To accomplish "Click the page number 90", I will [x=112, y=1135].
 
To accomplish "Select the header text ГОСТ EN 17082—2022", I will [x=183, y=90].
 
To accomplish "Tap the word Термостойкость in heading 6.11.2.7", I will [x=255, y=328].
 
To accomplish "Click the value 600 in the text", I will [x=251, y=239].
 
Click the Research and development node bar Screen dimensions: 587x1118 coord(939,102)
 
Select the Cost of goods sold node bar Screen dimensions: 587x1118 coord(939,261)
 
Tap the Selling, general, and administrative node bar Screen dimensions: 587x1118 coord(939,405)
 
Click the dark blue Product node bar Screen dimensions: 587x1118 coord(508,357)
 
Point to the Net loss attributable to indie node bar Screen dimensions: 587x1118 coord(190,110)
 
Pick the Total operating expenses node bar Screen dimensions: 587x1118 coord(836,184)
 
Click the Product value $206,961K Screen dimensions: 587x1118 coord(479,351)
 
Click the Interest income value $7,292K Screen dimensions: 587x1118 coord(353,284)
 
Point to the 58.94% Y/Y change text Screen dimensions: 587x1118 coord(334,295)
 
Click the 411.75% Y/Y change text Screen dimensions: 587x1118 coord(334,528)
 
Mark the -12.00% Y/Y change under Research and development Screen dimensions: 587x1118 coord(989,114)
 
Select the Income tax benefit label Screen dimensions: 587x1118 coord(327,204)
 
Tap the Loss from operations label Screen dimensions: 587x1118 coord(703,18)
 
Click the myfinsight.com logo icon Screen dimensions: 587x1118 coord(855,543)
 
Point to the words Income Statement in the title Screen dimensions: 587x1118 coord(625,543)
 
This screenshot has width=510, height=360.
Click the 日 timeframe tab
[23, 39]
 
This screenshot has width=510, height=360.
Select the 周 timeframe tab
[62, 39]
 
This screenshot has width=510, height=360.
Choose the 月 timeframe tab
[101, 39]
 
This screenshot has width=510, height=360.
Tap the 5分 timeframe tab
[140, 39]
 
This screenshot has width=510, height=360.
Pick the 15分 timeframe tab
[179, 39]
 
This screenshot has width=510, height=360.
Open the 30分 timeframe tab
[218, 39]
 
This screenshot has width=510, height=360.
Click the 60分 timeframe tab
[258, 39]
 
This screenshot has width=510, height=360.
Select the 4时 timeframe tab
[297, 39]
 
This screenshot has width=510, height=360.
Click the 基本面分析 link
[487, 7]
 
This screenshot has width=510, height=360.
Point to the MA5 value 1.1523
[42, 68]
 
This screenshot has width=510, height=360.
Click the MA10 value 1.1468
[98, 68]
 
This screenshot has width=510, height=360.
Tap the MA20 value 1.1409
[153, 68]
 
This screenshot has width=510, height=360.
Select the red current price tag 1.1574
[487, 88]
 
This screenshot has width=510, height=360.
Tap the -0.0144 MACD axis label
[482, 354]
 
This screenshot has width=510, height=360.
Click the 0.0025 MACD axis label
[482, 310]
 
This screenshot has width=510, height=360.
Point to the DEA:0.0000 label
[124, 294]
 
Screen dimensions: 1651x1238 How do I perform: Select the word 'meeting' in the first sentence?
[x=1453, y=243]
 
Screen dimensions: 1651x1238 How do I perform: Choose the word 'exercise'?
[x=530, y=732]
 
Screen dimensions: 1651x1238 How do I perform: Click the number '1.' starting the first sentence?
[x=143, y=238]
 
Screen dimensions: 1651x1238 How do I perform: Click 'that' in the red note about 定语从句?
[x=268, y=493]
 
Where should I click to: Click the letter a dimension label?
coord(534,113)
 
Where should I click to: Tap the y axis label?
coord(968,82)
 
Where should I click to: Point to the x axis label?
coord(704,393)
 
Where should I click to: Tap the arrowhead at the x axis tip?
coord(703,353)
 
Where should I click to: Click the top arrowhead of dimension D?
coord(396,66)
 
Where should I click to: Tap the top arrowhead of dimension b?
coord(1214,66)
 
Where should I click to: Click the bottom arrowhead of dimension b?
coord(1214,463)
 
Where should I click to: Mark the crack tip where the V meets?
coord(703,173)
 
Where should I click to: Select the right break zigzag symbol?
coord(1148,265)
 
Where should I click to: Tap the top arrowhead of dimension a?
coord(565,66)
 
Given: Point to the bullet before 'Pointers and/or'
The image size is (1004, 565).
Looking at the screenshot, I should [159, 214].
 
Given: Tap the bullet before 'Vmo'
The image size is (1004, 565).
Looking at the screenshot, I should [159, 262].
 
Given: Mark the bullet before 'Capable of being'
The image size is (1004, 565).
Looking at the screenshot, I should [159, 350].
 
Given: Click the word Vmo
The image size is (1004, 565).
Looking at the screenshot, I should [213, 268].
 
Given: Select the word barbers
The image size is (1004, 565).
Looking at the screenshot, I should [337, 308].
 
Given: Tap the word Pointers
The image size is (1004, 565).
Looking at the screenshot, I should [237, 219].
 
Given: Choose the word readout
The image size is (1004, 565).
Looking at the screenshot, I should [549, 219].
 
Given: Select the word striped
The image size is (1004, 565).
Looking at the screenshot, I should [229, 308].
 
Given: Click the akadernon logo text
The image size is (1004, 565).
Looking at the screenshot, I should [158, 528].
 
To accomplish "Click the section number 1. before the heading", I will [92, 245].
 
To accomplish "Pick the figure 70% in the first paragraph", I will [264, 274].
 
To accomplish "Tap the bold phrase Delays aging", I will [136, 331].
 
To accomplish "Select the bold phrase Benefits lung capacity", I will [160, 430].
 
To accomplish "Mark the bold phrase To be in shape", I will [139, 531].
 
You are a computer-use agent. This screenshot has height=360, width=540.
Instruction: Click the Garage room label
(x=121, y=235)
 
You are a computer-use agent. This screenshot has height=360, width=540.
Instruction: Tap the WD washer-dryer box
════════
# TASK OBJECTIVE
Count the lines in the data above that contain the string "label", treating uppercase and lowercase as different. Reply with the number only.

# OUTPUT BELOW
9